One of the toughest things to deal with at work is a boss who doesn’t understand you — or worse, doesn’t understand what you do.
Wastewater operators run into that a lot. So there’s a twist to this month’s “Hearts and Minds” column. It’s not about helping the general public understand wastewater treatment and its importance. It’s about getting the bosses — those utility managers, aldermen, mayors — on board with treatment and the daily challenges operators face.
The story tells how John Hricko, manager at the Town of Crewe (Va.) Wastewater Treatment Plant, teamed with Town of Farmville manager Gerry Spates to put on a class in “Water & Wastewater Treatment 101 For Administrative Personnel.”
The moral is that the way to gain more support and buy-in at the top is not to complain and wish things would get better, but to do something affirmative about it. There was an interesting perspective on that general topic in our sister publication, Municipal Sewer & Water, last month.
There, workplace psychologist and leadership trainer Marie McIntyre emphasized that the boss-employee relationship is a two-way street: Employees are just as responsible for establishing a good relationship with their managers as those managers are for doing the same for their team.
Novel concept
That’s a novel concept — that warming up relations with the troops isn’t only the manager’s job. Just grasping that idea can be a start toward better cooperation at work.
Of course, many clean-water plant staffs are squarely on the same page with community decision makers. And plant staffs themselves seem, in general, to function quite cohesively.
But as Hricko and Spates observed, the people in city hall and the people at the plant often don’t connect as well as they should. Maybe that’s because the treatment people are specialists and the administrators are generalists. Maybe it’s that public officials and employees not in the clean-water professions prefer not to “get their hands dirty” — like the general public, they like treatment to be out of sight, out of mind.
Whatever the reason, a gap exists in many communities between those who run the plant and those who make the decisions and hold the purse strings.
Making an impact
Closing that gap doesn’t require doing something as elaborate as what Hricko and Spates did with their daylong course. There are many simpler and easier ways to establish connections — and the more personal the better.
How about inviting the city council or village board down for a tour? What about offering a tour as a matter of course to newly elected officials as soon as they take office?
How about popping into the mayor’s office maybe once a quarter to pass along an interesting article or your latest glowing report to your regulatory agency? Does your plant report regularly to the local council? That’s a good and convenient place to meet all the decision makers in the same room. How about asking for five minutes on the council agenda, maybe twice a year, to tell how the plant is doing?

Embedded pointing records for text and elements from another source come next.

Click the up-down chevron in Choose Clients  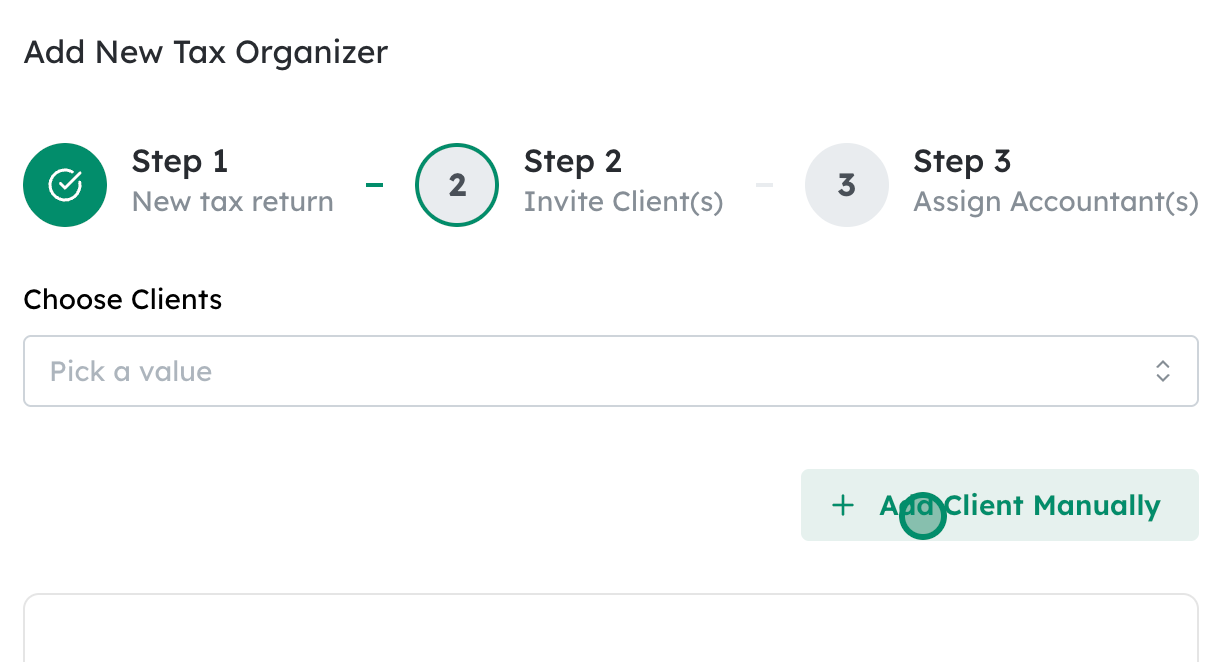[1163, 372]
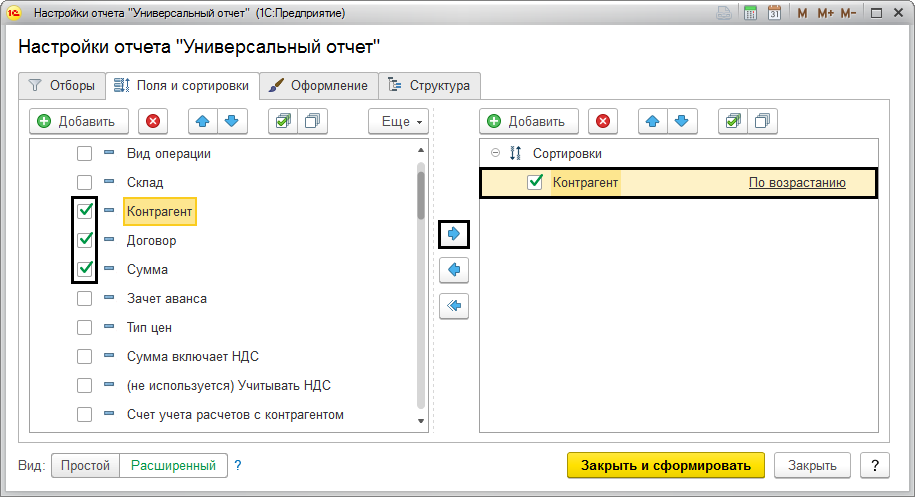Move sort item down in right panel
The image size is (915, 497).
682,121
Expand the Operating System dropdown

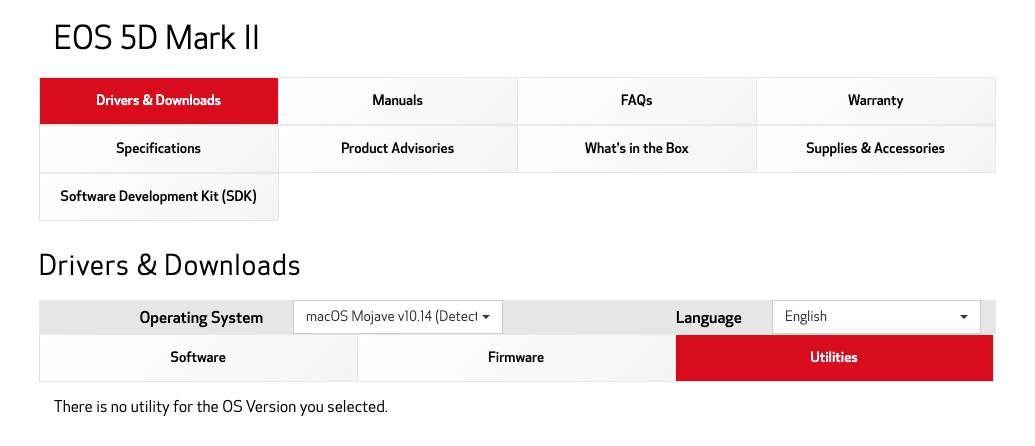pos(390,317)
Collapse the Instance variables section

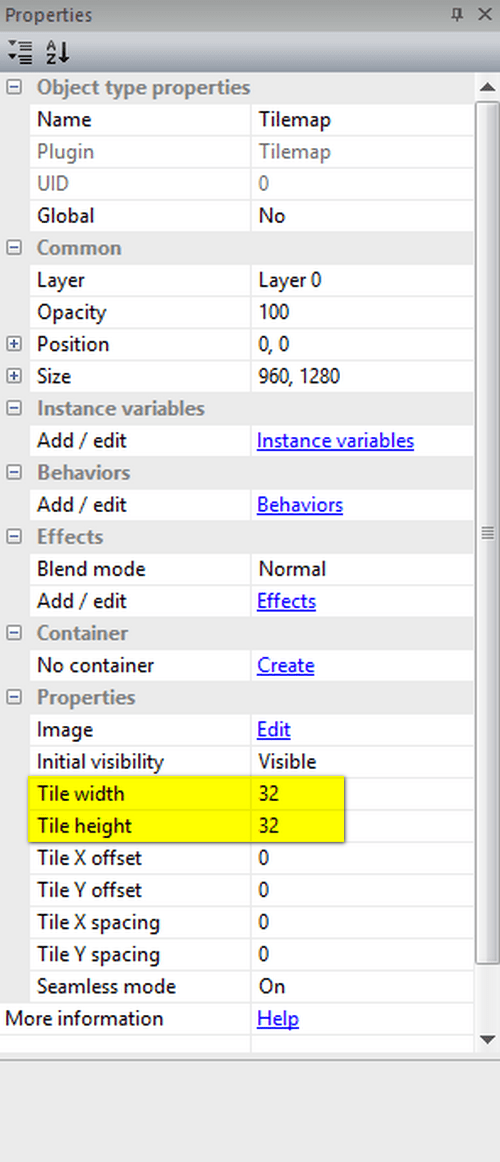click(14, 408)
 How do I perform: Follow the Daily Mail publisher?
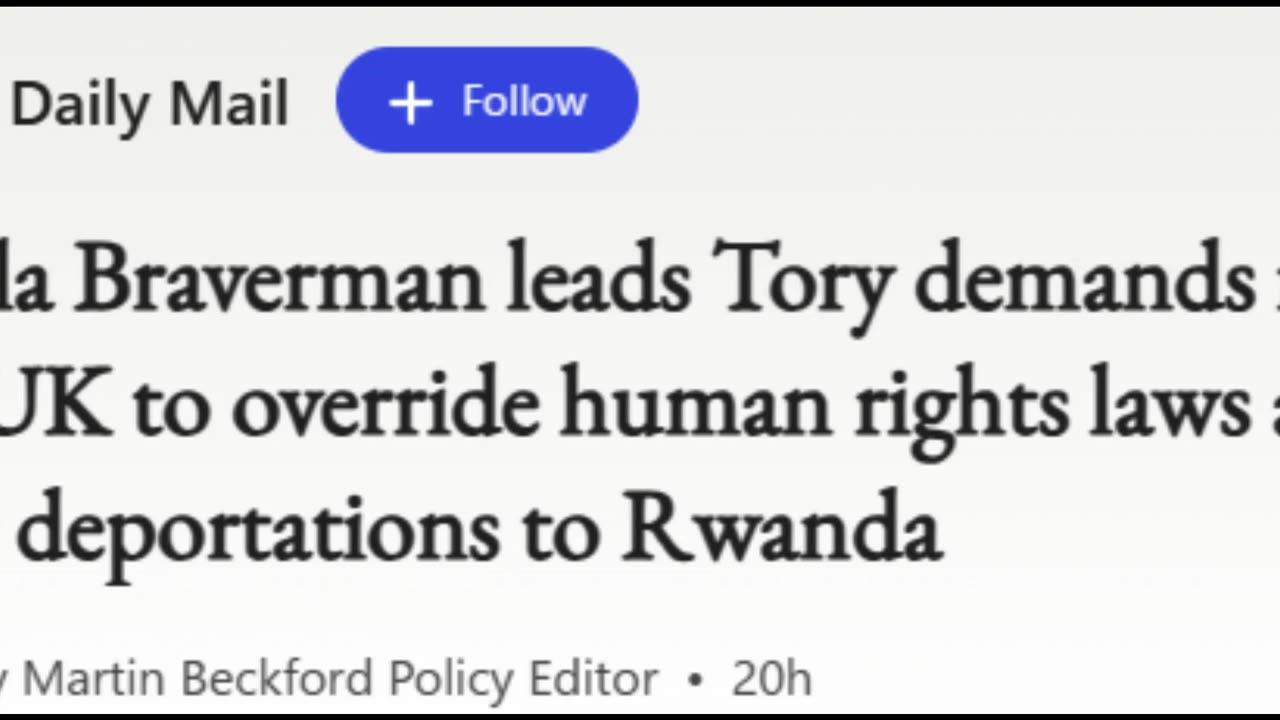tap(486, 101)
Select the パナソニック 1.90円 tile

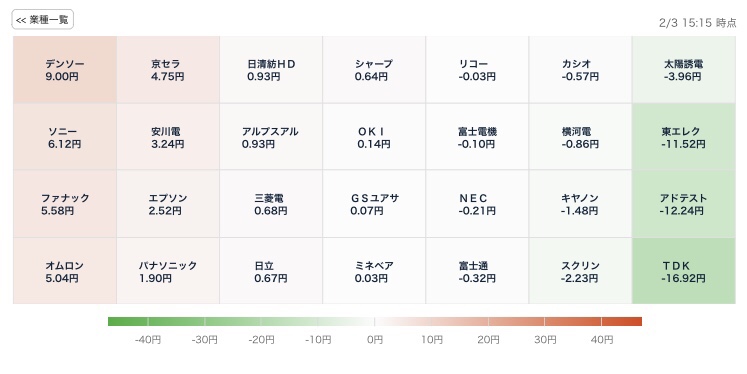tap(168, 271)
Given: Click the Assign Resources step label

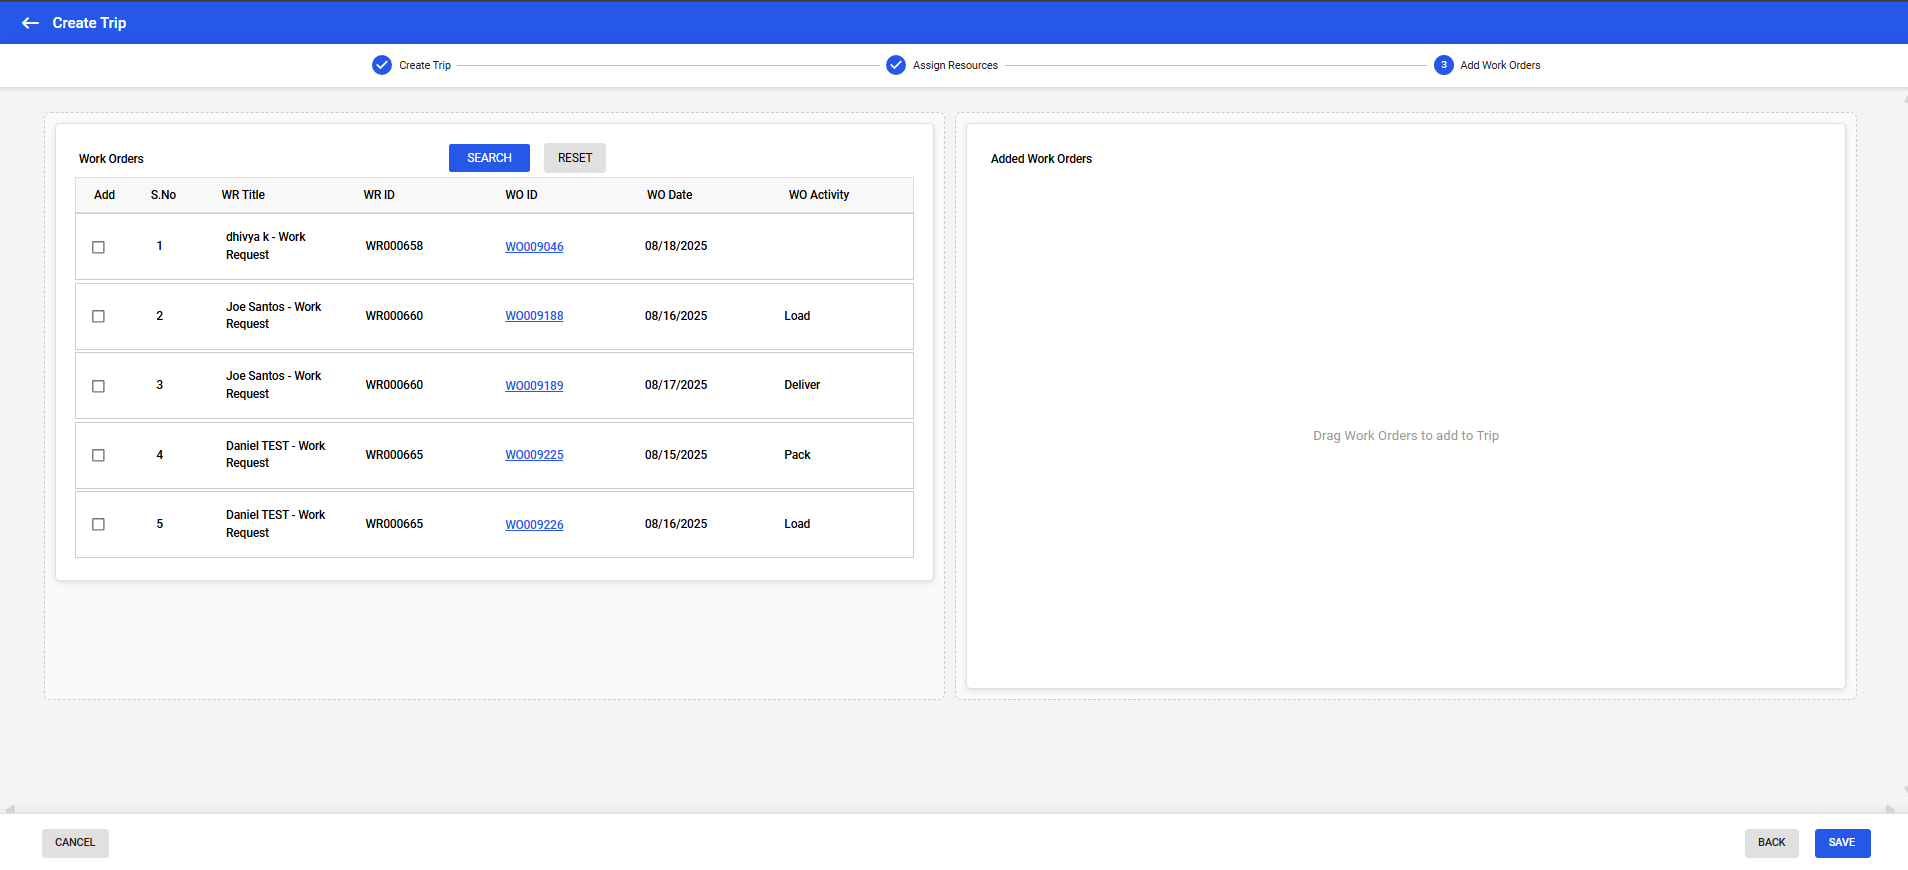Looking at the screenshot, I should click(x=955, y=65).
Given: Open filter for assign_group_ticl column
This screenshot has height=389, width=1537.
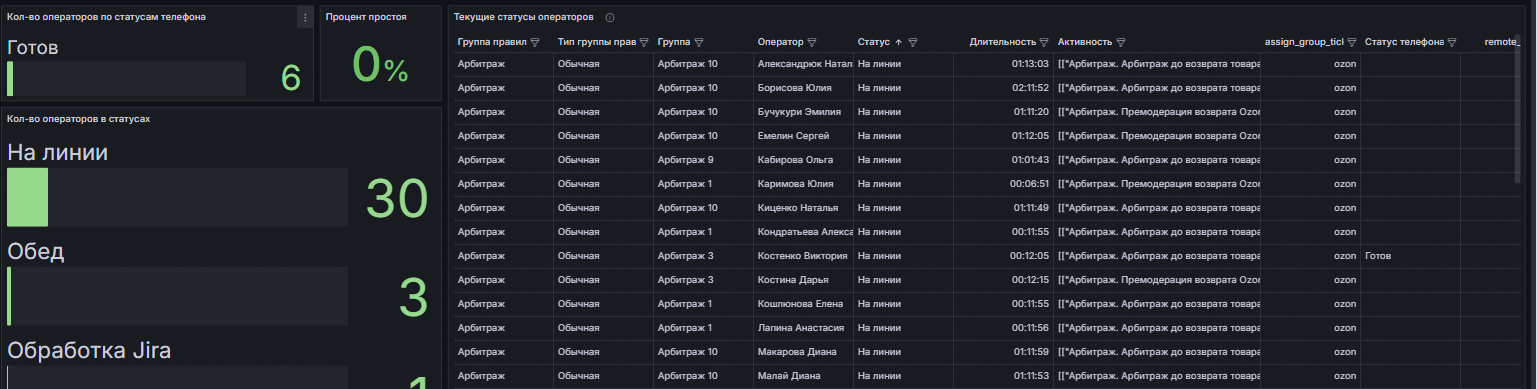Looking at the screenshot, I should [1351, 42].
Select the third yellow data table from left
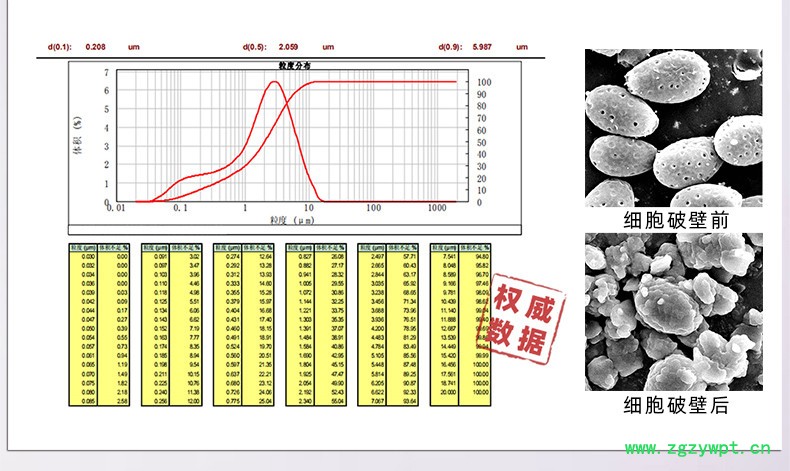Image resolution: width=790 pixels, height=471 pixels. click(x=243, y=324)
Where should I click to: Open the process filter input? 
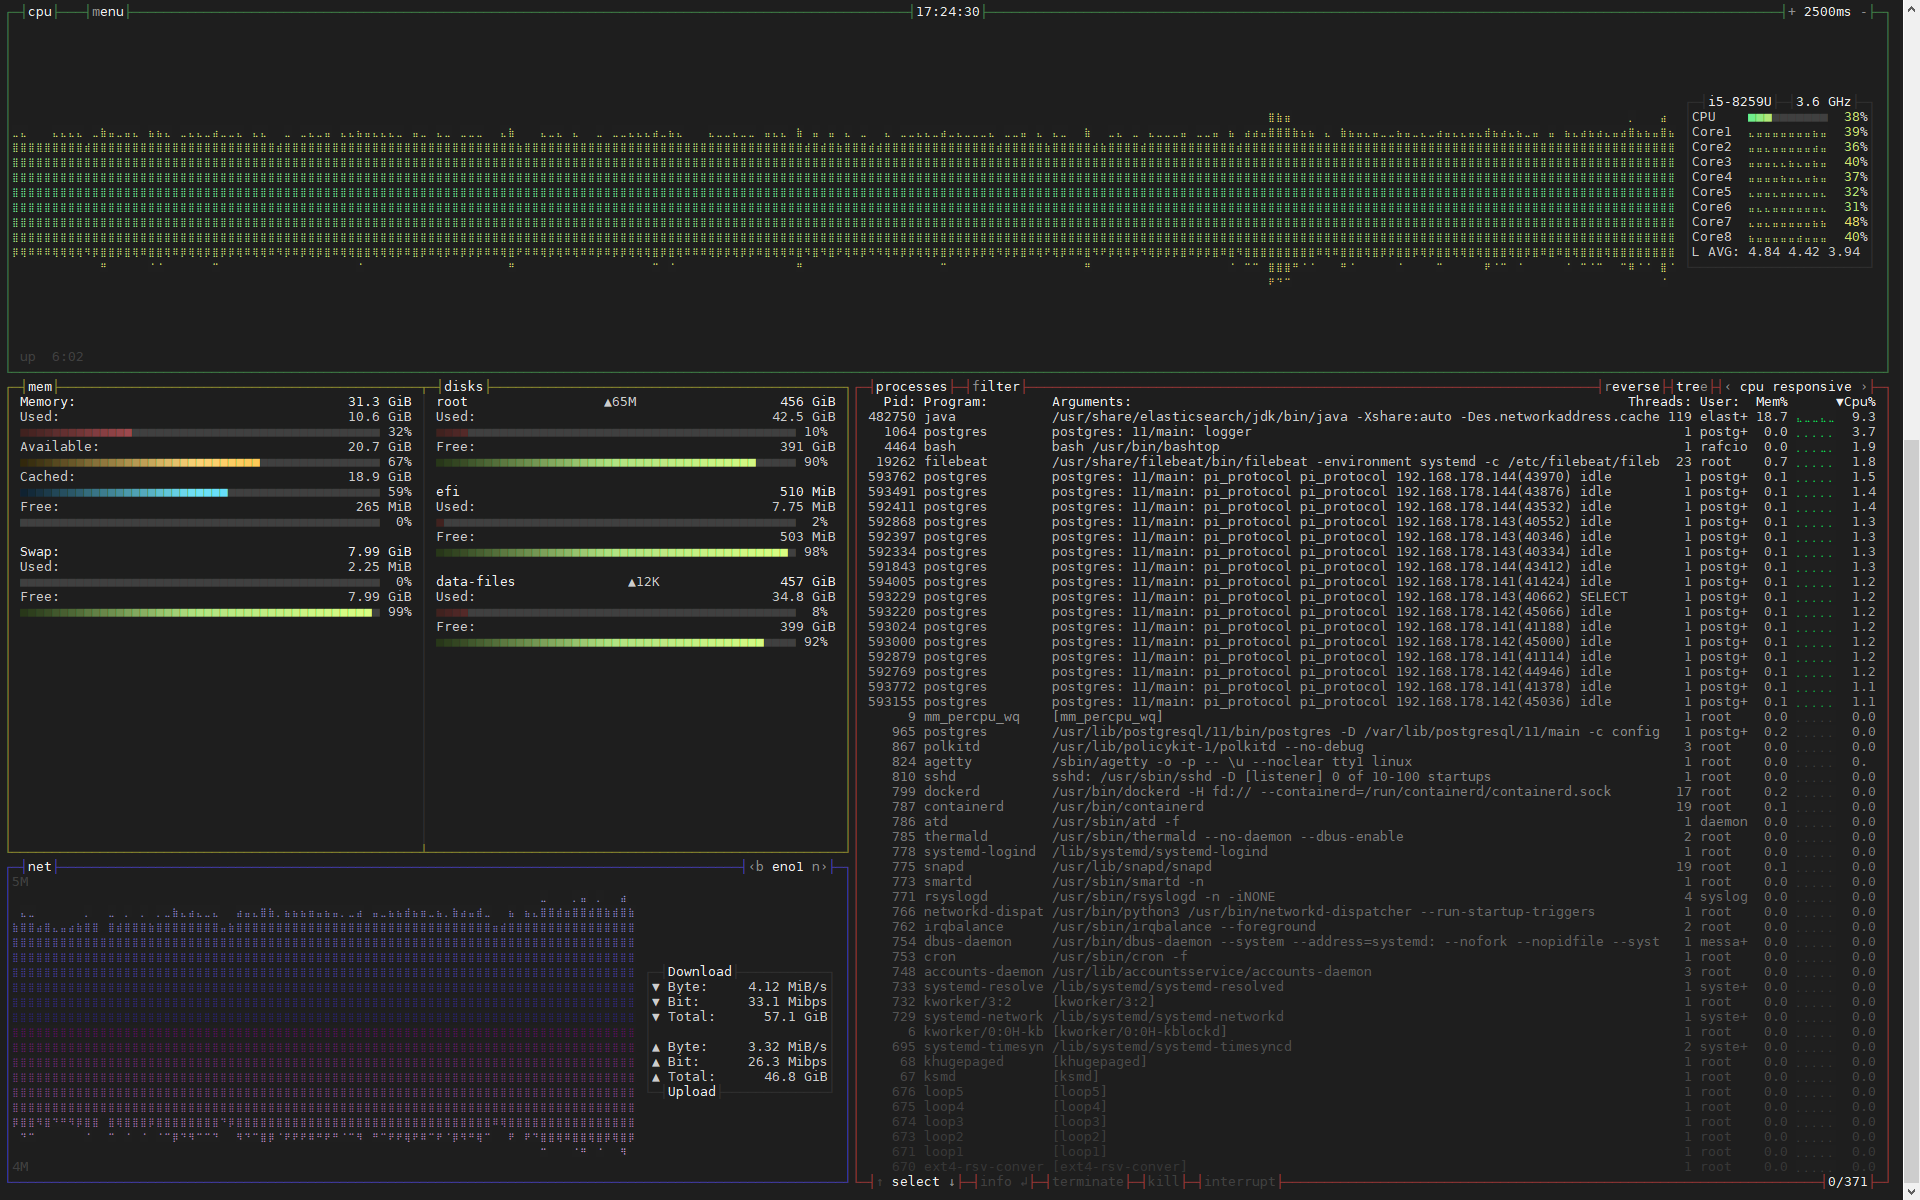coord(996,387)
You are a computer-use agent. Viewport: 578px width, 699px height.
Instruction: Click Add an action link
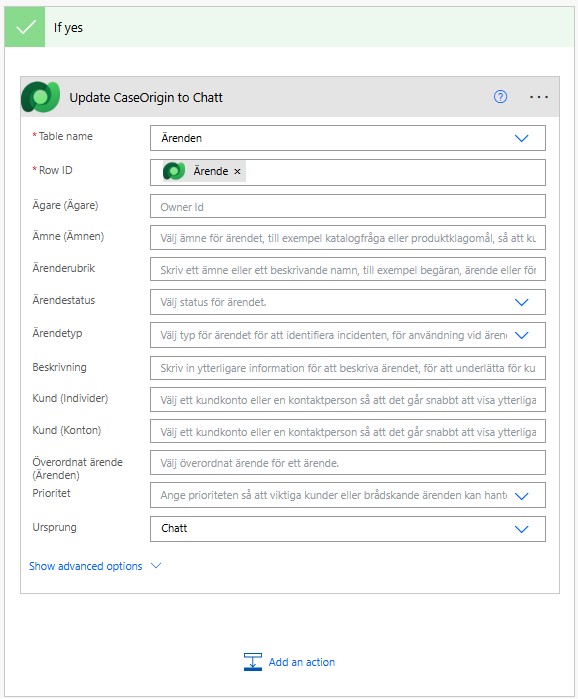pyautogui.click(x=302, y=662)
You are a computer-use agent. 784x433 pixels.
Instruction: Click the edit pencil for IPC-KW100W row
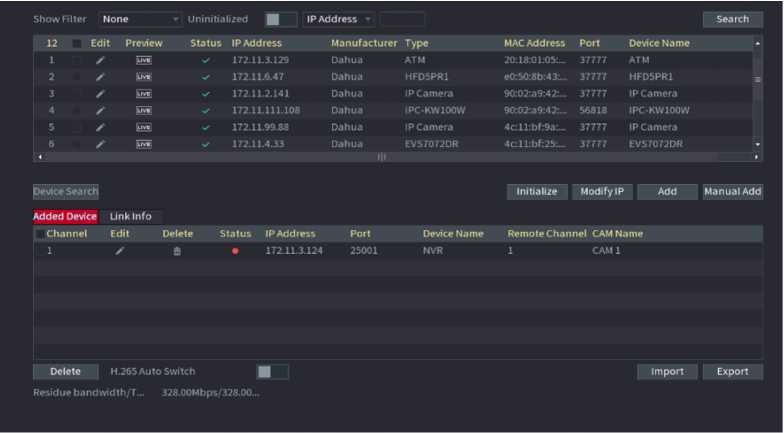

And there’s nothing like good publicity to warm your local officials’ hearts. Keep your local newspaper apprised of your accomplishments — awards, service milestones, new certifications, promotions, compliance records. Your community leaders will notice.
Taking action
These ideas just scratch the surface. The point is to make the effort. It’s a near-universal truth that people find wastewater treatment interesting once they learn what is involved. That’s as true of public officials as it is of anyone else.
The point is: If your relationships with your administrators and council aren’t what you would like them to be, decide to make them better. Then act. As an old popular song said: “How often times it happens that we live our lives in chains, and we never even know we have the key.”